According to The Nikkei, “Korea’s cultural content exports are expected to double in 2021 from five years ago,” and “Korea is far ahead of Japan in the content industry.” According to the Korea Creative Content Agency, Korean cultural content exports are expected to reach 11.56 billion dollars (about 13.8315 trillion won) in 2021, up 7% from the previous year. This is nearly twice as much as five years ago (about $6.01 billion). Regarding the broadcasting content sector, such as dramas that are popular in Japan, they said, “It is difficult to compare simply because the standards are different,” but added, “Korea’s broadcasting content exports (77 billion yen) exceeded Japan’s exports (53 billion yen) in the same year.”

“Since October last year, when the squid game, which caused a global syndrome, has been released, three to four Korean works have been steadily listed in Netflix’s top 10 non-English program viewing rankings”, they said, analyzing that such success is leading to the popularity of other Korean Wave contents. Regarding K-pop, they said, “Other popular singers such as BLACKPINK continue to come out, starting with BTS.” Comics, Japan’s proud content, is also giving way to Korea’s “Webtoon platforms” such as Pickcoma (Kakao) and Line Manga (Naver). As Naver and Kakao compete for the supremacy of webtoons read on smartphones, cartoonists around the world are increasingly posting their works on the platforms of the two companies

Along with the COVID-19 pandemic, this fourth Korean Wave is shifting to interest in various consumer products such as K-package bars, K-hair, K-food, and K-beauty.

Restaurants that seem to resemble Korean cart bars have opened everywhere from Shibuya, where young people gather, to Shinbashi, which is called the “sacred place of salaried men.” A store that sells “Korean-style fat macarons” has entered Ginza, the richest village in Tokyo.

Young people are attaching the word “Korean style” here and there. Words such as “Korean-style cafe” and “Korean-style interior” are commonly used on social media. Korean style is a generic term for Korea’s sophisticated atmosphere that can be seen on Instagram, and it is an atmosphere where you must search for “Korean style hair” before going to a hair salon.

” Tokan Gokko,” which makes you feel like traveling abroad after buying Korean food – Japanese women in pajamas are taking proof shots with Korean ramen and beverages piled up at hotels in Japan. Recently, the so-called “Tokan Gokko”,  which eats Korean food, consumes content, and makes you feel as if you are on a trip to Korea, is in vogue in the younger generation of Japan.

Japan, the world’s third largest cosmetics market, is known as a “barometer” of global beauty recognition.

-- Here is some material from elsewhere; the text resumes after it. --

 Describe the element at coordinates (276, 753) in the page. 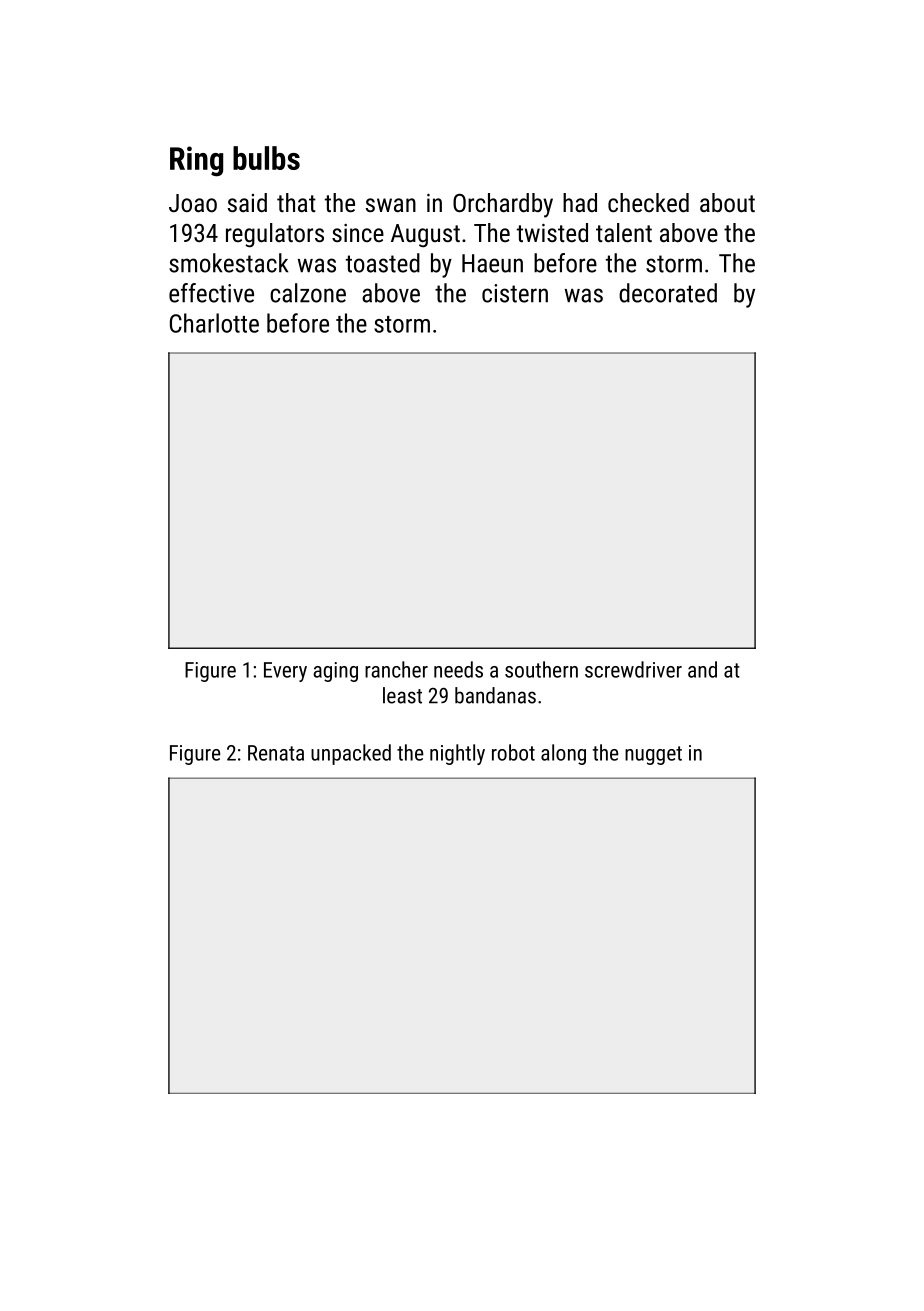

I see `Renata` at that location.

As such, it is also considered a battleground for imported cosmetics. Among K-beauty, mask packs and liquid lipstick are driving the popularity. At the 2021 Cosme Week Tokyo, the largest cosmetics exhibition held in Tokyo last year, Korean beauty companies “Medi Hill” and “Romand” ranked first in the mask pack and lipstick categories, respectively. It is also meaningful that it is growth centered on small and medium-sized companies, not on large Korean companies. Wearing a mask due to COVID-19 has become a daily routine, and there is a strong tendency to prefer basic makeup that does not burden the skin by omitting foundation. Thanks to the success of Korean dramas through Netflix, local affinity for K-beauty has increased.

Three to four years ago, exports of consumer goods through offline buyers were the main focus, but products that had good consumer response online were linked to offline entry due to lower barriers to online entry.